Он сам не заметил, как выскочил за калитку, зашагал вглубь аллеи. Не видно ни зги. Ветер задувал в рукава. Подошвы то и дело оскальзывались на грязи. Далеко впереди протяжно скрипнул товарняк — точно исполинская дверь на ржавых петлях. Неужели Серый один пьёт? Ему и двадцати нет. А что дальше? На секунду представился Серёжа-забулдыга: чёрное лицо, колтуны на голове, страшные тени под глазами. Кирилл подскочил к каштану, привалился грудью к мокрому стволу. Боже, переложи на меня страдания его! Выведи мальчика из мрачного лабиринта на свет!
Как это он институт бросит?! Два курса псу под хвост! С таким трудом прошли на бюджетное, и что же — всё зря?! Но, с другой стороны, а вдруг выбранный Серым путь — единственный правильный? Молодое отчаяние способно погубить, но способно и вывести — и как это наперёд понять? Ему ведь просто сбежать нужно. Утечь, укрыться — отсюда и армия! Бедный кузнечик!
Сердце Кирилла сжималось от боли, а ничего поделать он не мог. Что эта любовь Серёжина зашла слишком далеко, даже он, не особо интересующийся делами сына, давно понял и просто ждал, когда малого прорвёт... Вот и прорвало... Всю жизнь себе теперь поломает!
Дошагал до конца аллеи. Дальше — какая-то свалка, пустырь. А над ним — совершенно нереальное фосфоресцирующее зелёное небо. Как будто там, вдалеке, на Преголе, светились фантастические корабли.
Что у Серёжи всё “ровно”, было его фундаментом, а теперь и это, последнее, полетело в тартарары. Он-то думал, в Калининграде сможет спокойно работать — наивный! Слишком рано умыл руки. И жёнушка тоже хороша. В такой момент умотала в учебку в Крым, военкорка, блин!

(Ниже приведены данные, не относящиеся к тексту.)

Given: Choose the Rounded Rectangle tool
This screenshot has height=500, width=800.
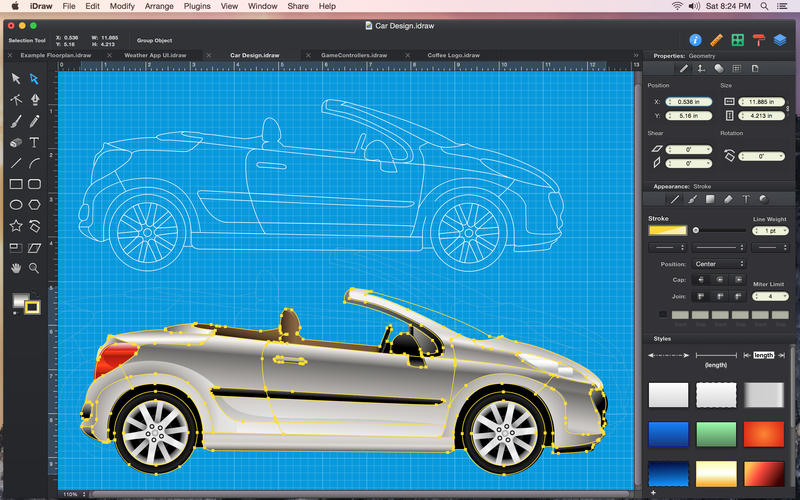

— Алло, Серый, ты уже в баре? — вперив глаза в люминесцентную зелень неба и отчего-то вдруг успокоившись, произнёс в трубку Кирилл, — Короче... я же тебе по делу звонил... Ты мне нужен. Недели на три. Помощь серьёзная требуется. Сможешь приехать?
— Ты издеваешься, пап? — после паузы уточнил Серый под чей-то идиотский гогот. — Чё я там делать-то буду?
— Много чего, — не раздумывая откликнулся Кирилл. — Только вкалывать придётся по-взрослому. Не каждый выдержит. А деньги поднимешь хорошие, обещаю. Послушай... призыв ведь не завтра? Решишь в армию — валяй, я не буду тебя удерживать. Но сейчас подставь плечо. Губернатор будет принимать объект, а может, и сам Путин. Ну что?
— Не знаю, — мрачно отозвался Серый сквозь негромкое “тыц-тыц” за заднем плане, — я подумаю.
— Не пей много, понял? Проснёшься — набери.
Сработало! Через два дня кузнечик, длинный и мосластый, с огромной полупустой спортивной сумкой, перепрыгивая ступеньки, соскочил с трапа в Храброво. Поселился в однушке на Литовском валу, хоть Кирилл и предлагал свой особняк на Радищева. Честно говоря, оттого, что Серый не будет делить с ним кров, Кириллу полегчало.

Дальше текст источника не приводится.